Отправлено yuzo , 07-Сен-10 15:00 
>10.10.10.250 по идее доступен непосредственно и маршрут на него в таблице маршрутов
>не должен светиться

таки да, доступен, но все же вопрос остается.


"Потерялся в маршрутах"
Отправлено reader , 07-Сен-10 16:45 
>>10.10.10.250 по идее доступен непосредственно и маршрут на него в таблице маршрутов
>>не должен светиться
>
>таки да, доступен, но все же вопрос остается.

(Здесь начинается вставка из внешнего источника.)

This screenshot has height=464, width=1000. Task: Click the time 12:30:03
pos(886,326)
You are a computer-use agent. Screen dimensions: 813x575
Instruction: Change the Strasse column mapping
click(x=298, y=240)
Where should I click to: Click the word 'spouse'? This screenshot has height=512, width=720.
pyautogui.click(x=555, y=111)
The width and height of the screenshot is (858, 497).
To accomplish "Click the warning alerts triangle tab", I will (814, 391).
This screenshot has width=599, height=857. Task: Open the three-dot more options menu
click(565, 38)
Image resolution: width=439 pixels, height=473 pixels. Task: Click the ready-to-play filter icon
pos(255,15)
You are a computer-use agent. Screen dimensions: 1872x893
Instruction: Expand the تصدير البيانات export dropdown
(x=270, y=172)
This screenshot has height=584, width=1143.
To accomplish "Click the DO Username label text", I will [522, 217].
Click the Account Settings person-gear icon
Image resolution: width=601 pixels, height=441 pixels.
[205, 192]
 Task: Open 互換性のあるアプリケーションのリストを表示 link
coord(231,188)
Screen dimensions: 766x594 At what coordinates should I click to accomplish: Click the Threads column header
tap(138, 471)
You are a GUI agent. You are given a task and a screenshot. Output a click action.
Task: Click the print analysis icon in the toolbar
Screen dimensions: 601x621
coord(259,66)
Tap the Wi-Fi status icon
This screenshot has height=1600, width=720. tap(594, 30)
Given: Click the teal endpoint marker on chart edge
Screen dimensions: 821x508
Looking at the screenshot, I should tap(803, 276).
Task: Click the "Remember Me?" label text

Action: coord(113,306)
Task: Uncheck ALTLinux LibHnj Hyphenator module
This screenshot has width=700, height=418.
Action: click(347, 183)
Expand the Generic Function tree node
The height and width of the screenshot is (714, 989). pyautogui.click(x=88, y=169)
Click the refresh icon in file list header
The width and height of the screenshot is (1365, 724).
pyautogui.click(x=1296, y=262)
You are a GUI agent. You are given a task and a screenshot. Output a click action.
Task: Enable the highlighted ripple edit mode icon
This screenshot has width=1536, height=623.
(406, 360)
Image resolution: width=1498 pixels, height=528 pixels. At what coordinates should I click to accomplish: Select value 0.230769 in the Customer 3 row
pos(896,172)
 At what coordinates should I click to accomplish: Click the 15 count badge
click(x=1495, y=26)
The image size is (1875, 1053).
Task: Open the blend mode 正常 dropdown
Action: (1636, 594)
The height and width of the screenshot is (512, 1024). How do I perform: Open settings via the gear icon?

если tun не принципиально, то попробуйте tap, будет попроще, хотя некоторые параметры придется исправить


"Потерялся в маршрутах"
Отправлено yuzo , 07-Сен-10 16:57 
>если tun не принципиально, то попробуйте tap, будет попроще, хотя некоторые параметры
>придется исправить

ну с tap накладненько, так как удаленных филиалов 33 а переписать у всех конфиг не просто, они работают, а это остановка всей сетки на часика 2 как минимум, бо сначало надо сменить конфиг на свех клиентах, а потом уже на серваке, и только после этого все законектятся. :(

Vmware...... будем тестить, в муках познается истина.


"Потерялся в маршрутах"
Отправлено yuzo , 22-Ноя-10 10:47 
ВНИМАНИЕ!!! РЕШЕНИЕ:

> Клиенту (шлюз с NAT`ом), при поднятии тунеля, скармливается следующее правило, после чего
> он, и все кто за ним, видят локалку офиса:
> # cat /etc/openvpn/cdir/M-1
> ifconfig-push 10.10.10.250 10.10.10.249
> push "route 192.168.0.0 255.255.255.0"

в файл добавить сточку:
iroute 192.168.12.0 255.255.255.0

>[оверквотинг удален]
> port 1194
> proto udp
> dev tun0
> ca /etc/openvpn/easy-rsa/keys/ca.crt
> cert /etc/openvpn/easy-rsa/keys/server.crt
> key /etc/openvpn/easy-rsa/keys/server.key  # This file should be kept secret
> dh /etc/openvpn/easy-rsa/keys/dh2048.pem
> ifconfig-pool-persist ipp.txt
> client-config-dir "/etc/openvpn/cdir"
> client-to-client

В конфиге сервера не хватало этого:
route 192.168.12.0 255.255.255.0

> comp-lzo
> persist-key
> persist-tun
> verb 3

Всем, кто не проигнорировал, СПАСИБО.